А то, что это в конце концов произойдет, понимали все, ведь не может же такое длиться бесконечно.

Князь появлялся редко, еще реже с ним приходила его жена, женщина необычайной красоты. Она пела в Большом театре, исполняла очень трудные партии в операх, ей невозможно было найти замену, она обладала особым, очень редким голосом. Князь долго ухаживал за ней, он не падал на колени, не рвал на себе волосы, не вращал, как безумный, глазами, а просто дарил ей темно-бордовые розы и был настойчив, и можно было легко догадаться о его намерениях, и она после долгих колебаний оставила своего первого мужа, известного певца, и вышла замуж за князя.

Вся Москва обсуждала эту историю.
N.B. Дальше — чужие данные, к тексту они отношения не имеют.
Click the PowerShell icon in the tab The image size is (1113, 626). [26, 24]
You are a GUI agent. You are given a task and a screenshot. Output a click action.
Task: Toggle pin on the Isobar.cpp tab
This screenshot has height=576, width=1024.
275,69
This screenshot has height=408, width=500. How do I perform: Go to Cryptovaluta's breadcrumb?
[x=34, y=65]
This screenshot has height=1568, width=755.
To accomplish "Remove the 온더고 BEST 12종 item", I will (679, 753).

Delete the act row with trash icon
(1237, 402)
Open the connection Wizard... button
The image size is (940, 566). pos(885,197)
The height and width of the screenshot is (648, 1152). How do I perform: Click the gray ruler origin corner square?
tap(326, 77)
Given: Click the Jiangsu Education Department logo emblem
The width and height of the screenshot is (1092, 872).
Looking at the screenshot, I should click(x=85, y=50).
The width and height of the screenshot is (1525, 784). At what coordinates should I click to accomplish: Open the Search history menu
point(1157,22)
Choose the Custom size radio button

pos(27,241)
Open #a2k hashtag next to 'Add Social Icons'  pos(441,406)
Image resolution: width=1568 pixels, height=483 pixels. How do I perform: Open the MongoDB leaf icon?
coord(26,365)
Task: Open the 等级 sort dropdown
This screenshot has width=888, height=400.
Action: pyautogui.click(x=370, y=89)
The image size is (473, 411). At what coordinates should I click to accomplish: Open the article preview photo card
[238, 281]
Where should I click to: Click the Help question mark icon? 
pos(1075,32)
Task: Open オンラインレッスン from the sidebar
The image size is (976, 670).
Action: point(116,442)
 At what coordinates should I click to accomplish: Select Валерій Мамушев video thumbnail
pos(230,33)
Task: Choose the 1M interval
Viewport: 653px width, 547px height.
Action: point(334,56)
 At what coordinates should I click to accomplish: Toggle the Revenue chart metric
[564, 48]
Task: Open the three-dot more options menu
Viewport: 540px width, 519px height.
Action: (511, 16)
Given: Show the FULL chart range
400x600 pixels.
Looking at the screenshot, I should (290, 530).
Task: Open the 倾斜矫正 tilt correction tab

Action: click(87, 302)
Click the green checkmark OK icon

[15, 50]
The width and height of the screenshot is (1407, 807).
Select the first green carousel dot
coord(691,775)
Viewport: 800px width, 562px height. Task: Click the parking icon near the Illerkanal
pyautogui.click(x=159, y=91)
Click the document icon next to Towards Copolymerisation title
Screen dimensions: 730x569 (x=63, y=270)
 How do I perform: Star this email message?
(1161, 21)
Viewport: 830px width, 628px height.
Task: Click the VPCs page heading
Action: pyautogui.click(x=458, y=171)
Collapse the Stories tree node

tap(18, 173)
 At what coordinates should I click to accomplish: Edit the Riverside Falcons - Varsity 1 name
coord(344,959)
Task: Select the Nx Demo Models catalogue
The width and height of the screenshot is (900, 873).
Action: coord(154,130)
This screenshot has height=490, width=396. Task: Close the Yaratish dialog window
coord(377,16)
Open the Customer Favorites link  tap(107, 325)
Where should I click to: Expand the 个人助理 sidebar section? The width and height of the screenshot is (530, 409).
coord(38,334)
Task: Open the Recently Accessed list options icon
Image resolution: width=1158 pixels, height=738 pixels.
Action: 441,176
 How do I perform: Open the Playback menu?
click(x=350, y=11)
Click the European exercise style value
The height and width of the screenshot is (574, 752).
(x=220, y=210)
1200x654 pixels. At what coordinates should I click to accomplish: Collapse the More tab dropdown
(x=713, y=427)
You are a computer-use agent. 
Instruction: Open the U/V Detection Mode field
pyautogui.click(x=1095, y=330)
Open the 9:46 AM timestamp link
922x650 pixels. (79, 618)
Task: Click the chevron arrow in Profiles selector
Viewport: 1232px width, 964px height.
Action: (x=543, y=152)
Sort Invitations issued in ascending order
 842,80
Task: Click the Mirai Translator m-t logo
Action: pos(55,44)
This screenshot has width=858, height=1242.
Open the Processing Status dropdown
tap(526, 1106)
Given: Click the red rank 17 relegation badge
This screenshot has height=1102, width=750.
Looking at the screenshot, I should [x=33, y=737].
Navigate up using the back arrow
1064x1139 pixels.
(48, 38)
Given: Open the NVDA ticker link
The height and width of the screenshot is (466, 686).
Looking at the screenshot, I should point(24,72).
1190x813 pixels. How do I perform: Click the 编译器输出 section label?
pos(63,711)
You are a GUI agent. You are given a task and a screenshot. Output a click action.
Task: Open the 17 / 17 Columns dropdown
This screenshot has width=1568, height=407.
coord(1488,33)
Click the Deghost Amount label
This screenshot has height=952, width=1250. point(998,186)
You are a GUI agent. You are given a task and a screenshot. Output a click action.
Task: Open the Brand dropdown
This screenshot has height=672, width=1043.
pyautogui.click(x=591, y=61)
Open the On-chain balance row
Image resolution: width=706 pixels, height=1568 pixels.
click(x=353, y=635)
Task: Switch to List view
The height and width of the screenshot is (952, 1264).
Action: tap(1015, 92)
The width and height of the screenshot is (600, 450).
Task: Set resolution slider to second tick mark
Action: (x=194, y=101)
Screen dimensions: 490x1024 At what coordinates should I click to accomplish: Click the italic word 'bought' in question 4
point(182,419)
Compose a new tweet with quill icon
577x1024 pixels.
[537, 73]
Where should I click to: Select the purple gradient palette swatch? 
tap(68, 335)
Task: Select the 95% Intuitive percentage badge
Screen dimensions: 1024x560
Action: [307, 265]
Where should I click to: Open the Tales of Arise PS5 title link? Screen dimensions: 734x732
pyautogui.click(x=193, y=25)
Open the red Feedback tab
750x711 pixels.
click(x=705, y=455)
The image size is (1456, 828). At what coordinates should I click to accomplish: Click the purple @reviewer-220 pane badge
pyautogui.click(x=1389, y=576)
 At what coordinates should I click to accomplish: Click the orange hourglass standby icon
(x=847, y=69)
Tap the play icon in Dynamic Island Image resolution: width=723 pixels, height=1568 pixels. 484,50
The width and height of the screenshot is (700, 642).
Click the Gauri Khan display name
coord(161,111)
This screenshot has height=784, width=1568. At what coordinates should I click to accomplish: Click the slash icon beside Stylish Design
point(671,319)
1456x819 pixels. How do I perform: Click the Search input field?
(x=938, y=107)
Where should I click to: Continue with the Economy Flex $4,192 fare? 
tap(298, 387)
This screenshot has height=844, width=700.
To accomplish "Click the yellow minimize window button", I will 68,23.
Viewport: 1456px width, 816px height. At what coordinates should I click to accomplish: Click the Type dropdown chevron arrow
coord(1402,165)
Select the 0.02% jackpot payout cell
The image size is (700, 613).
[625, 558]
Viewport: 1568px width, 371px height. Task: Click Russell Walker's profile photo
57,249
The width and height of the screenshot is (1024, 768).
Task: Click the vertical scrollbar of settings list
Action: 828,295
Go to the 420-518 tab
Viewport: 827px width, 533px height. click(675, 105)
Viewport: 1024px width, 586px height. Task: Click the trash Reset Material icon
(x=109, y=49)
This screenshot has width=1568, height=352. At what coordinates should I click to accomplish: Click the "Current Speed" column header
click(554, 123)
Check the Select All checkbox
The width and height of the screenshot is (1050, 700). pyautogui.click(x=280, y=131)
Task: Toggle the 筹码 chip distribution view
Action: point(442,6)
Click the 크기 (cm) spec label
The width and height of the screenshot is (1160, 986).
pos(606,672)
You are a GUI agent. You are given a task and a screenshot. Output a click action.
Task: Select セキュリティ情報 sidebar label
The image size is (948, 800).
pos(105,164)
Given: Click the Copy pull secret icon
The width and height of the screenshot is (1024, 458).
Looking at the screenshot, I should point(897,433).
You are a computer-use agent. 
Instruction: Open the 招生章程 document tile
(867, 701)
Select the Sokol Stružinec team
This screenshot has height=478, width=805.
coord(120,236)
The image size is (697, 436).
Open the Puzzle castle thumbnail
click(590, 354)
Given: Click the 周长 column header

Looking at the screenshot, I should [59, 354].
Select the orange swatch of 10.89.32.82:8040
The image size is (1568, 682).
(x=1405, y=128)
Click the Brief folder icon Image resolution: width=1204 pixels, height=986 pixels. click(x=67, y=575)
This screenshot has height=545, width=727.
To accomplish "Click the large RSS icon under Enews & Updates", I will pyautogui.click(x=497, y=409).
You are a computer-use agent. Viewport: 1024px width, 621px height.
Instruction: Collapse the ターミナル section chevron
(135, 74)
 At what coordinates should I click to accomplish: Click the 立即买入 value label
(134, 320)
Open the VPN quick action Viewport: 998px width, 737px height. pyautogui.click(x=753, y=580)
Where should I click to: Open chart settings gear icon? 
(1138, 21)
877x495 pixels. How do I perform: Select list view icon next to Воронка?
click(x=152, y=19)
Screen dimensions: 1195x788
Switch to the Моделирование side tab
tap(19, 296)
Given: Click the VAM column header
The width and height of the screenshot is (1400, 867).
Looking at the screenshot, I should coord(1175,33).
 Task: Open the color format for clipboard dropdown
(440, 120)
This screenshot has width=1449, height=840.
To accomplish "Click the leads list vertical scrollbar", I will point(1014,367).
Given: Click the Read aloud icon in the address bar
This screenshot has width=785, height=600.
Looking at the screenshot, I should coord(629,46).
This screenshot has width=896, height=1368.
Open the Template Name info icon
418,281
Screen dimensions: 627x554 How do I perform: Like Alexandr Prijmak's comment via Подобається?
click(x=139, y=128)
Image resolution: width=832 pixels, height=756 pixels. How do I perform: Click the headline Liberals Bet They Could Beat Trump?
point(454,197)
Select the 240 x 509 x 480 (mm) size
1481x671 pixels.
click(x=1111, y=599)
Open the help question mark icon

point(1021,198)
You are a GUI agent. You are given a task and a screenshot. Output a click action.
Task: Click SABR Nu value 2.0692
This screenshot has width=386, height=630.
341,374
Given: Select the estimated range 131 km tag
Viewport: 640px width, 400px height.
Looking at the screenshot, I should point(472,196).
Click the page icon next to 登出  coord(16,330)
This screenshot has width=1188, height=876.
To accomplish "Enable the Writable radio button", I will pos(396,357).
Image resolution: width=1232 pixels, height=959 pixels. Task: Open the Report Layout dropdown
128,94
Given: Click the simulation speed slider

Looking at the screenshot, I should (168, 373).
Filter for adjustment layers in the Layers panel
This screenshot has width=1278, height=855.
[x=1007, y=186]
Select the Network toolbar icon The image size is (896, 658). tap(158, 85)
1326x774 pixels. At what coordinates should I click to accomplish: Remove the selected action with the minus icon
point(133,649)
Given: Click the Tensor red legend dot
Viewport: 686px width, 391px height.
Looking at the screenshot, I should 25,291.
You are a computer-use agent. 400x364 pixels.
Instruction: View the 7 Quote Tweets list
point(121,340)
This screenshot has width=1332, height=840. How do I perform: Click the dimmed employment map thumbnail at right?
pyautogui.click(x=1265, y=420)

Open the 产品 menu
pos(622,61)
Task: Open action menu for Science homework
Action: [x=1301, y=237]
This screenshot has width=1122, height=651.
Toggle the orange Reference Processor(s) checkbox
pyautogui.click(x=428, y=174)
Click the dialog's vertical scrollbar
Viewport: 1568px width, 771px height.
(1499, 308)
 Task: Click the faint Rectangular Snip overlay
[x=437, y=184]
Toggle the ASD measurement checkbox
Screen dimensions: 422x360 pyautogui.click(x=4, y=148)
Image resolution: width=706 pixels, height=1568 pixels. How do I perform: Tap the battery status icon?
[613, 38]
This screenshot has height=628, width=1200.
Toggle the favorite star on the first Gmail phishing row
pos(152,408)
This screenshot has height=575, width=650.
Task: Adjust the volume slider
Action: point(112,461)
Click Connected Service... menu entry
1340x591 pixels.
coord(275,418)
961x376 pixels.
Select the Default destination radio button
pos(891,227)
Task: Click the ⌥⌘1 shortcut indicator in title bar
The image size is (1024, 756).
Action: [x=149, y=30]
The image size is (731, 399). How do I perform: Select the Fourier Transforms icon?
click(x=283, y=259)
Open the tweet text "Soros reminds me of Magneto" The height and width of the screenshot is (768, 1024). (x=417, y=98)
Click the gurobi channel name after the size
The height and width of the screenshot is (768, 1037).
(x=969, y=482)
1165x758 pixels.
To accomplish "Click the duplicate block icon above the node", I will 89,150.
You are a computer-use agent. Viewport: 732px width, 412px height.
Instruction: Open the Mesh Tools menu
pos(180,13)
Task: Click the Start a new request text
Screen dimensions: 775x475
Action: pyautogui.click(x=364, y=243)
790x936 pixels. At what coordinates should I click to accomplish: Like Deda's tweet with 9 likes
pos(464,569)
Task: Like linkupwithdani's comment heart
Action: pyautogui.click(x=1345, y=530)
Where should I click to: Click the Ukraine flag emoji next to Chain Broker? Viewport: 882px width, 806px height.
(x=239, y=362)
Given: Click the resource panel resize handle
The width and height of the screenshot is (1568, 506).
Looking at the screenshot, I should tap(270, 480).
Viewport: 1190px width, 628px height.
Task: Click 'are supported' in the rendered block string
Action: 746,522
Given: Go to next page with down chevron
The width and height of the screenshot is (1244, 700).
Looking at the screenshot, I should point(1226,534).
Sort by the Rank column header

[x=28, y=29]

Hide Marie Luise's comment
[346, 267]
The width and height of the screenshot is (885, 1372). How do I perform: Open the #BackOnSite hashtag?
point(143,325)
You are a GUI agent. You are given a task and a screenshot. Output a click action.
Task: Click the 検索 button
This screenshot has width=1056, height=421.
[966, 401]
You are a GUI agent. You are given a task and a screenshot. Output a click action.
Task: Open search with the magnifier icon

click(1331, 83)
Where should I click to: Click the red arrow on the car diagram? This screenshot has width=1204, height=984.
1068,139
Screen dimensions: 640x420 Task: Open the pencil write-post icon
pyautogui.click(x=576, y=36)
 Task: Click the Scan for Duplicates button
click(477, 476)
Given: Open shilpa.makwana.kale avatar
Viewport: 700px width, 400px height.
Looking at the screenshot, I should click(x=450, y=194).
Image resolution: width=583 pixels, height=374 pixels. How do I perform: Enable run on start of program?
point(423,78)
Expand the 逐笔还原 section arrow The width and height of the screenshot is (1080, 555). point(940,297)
Говорили, что князь и его жена очень счастливы в браке и поэтому их должны расстрелять, ведь нельзя же допустить, чтобы кто-то (да еще аристократического происхождения, как князь) был бы счастлив в стране, обозначавшейся теперь буквами СССР – когда-то бывшей России, в Москве, да еще иногда бесплатно ужинал в ресторане «Прага», известном не только дороговизной, но и очень хорошей кухней. По этому поводу даже сам Берия обращался с вопросом к Сталину:

– А не расстрелять ли нам этого бывшего князя вместе с его женой певицей? – спросил он Сталина.

– Почему расстрелять? За что расстрелять? – удивился Сталин.

– Она оставила мужа и ушла к какому-то старорежимному князю. Это аморально.

– Уж чья бы корова мычала, а твоя бы молчала, Лаврентий, когда речь заходит об аморальности, – ответил Сталин.

Но Берия еще не понял и продолжал:

– Но о них знает вся Москва, они бесплатно ужинают в ресторане «Прага». Они вообще живут так, словно не нужно никого бояться.

– Неужели ты хотел бы, чтобы тебя боялись, Лаврентий? – спросил Сталин как будто задумчиво.

Но тут уже Берия уловил в голосе Сталина нотки скрытой угрозы. Он замялся и вместо ответа стал мямлить что-то невразумительное.